Le journaliste décrit ainsi la formation, l'engagement et le retrait des Brigades Internationales, de 1936 à 1939, car certains brigadistes combattent cependant jusqu'à la chute de la République espagnole. Delperrié de Bayac traite son sujet avec modestie et sans compromis : il ne cache rien des affrontements au sein du camp républicain, ni des faiblesses structurelles des Brigades Internationales, sans les décrier. Des cartes placées au fil du texte permettent de se repérer quand l'auteur évoque les grandes offensives auxquelles participent les brigadistes ainsi que de saisir l'évolution globale du conflit. Le journaliste s'appuie essentiellement sur des témoignages écrits au moment des événements ou par la suite, et la lecture de l'ensemble est plutôt agréable. Sur le plan militaire, la faiblesse des Brigades Internationales tient au manque des appuis (artillerie,blindés, aviation) ou, parfois, à leur mauvaise utilisation. L'absence de formation ou d'expérience militaire ne peut aussi complètement suppléer à l'immense courage et à la volonté de certains brigadistes. En outre, la cohésion n'est pas toujours au rendez-vous, ne serait-ce qu'en raison de la barrière linguistique. Cela n'a pas empêché certains officiers de devenir de véritables meneurs d'hommes, et les Brigades d'être fréquemment utilisées comme troupes de choc sur les points chauds ou lors des grandes offensives républicaines. Les brigadistes connaissent aussi, bien évidemment, la terreur communiste propre à l'histoire de la République espagnole pendant le conflit. On est frappé en revanche de voir combien les prisonniers sont plutôt respectés, même si lors de certains combats, les affrontements sont sans pitié -au feu.
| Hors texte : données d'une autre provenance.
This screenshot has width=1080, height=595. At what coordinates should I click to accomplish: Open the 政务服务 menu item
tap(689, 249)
Jacques Delperrié de Bayac propose, en annexes, le statut des Brigades Internationales du 27 septembre 1937, des extraits de discours sur les Brigades, la liste de celle-ci, une autre avec certains conseillers soviétiques, une chronologie des brigades, une analyse de leurs journaux et quelques pages sur la Centrale Sanitaire Internationale.
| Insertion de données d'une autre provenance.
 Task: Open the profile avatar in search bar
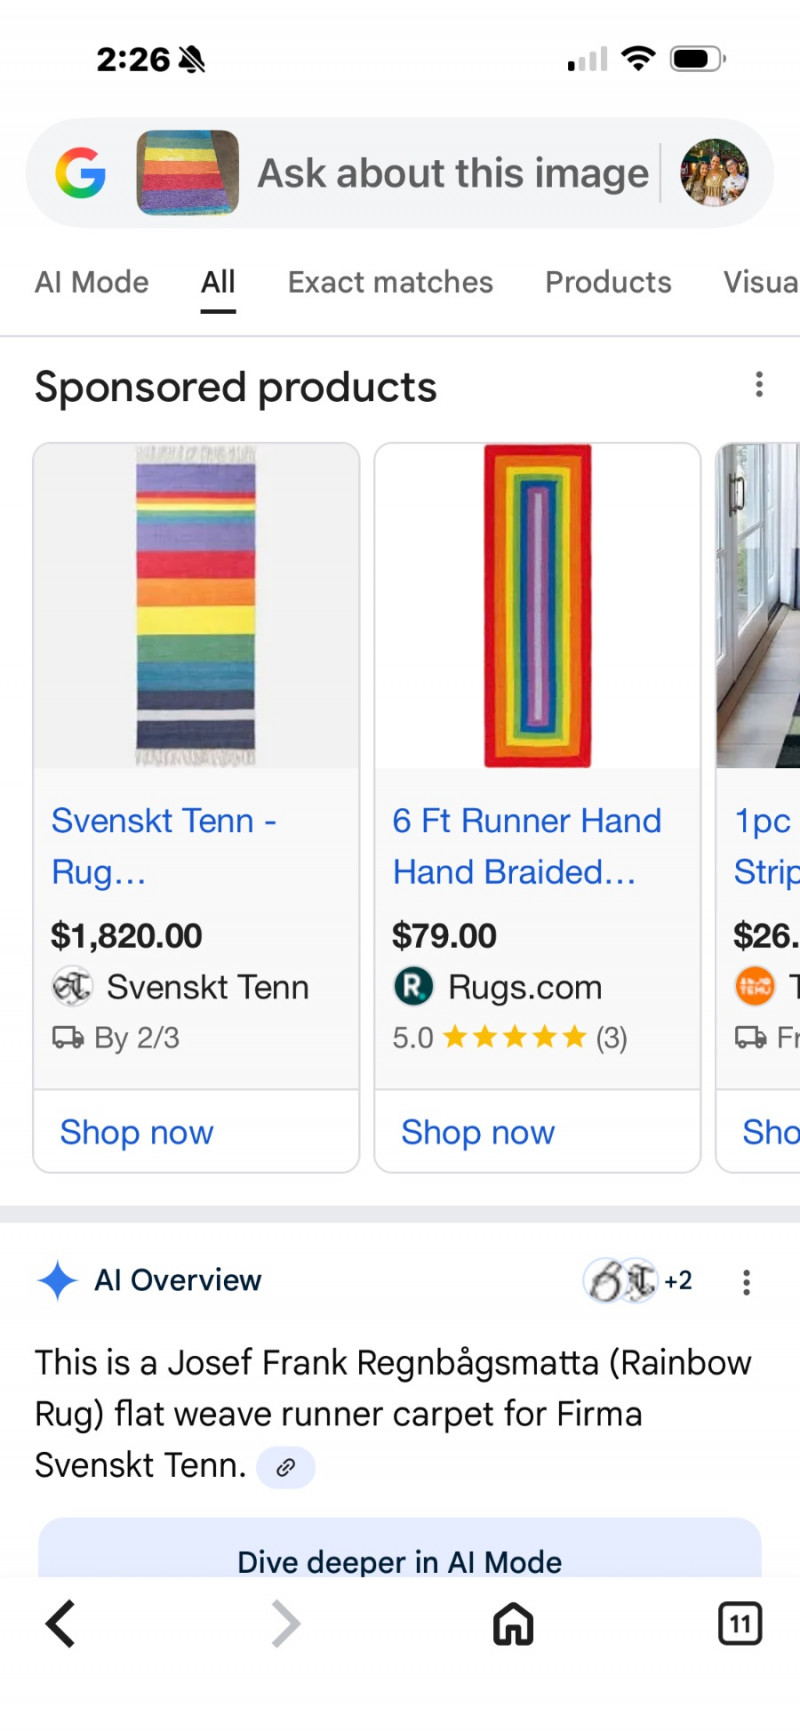tap(714, 173)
A l'heure où certains préfèrent s'intéresser, au contraire, aux volontaires étrangers ayant servi aux côtés de Franco, il est bon parfois de revenir à des "classiques" comme cet ouvrage désormais ancien, sans doute dépassé par les travaux plus récents, tels ceux de Rémy Skoutelsky, mais qui permettent de démonter quelques lieux communs encore trop répandus sur les Brigades Internationales, parfois repris par les tenants d'un vieux fond anticommuniste. Rafraîchissant.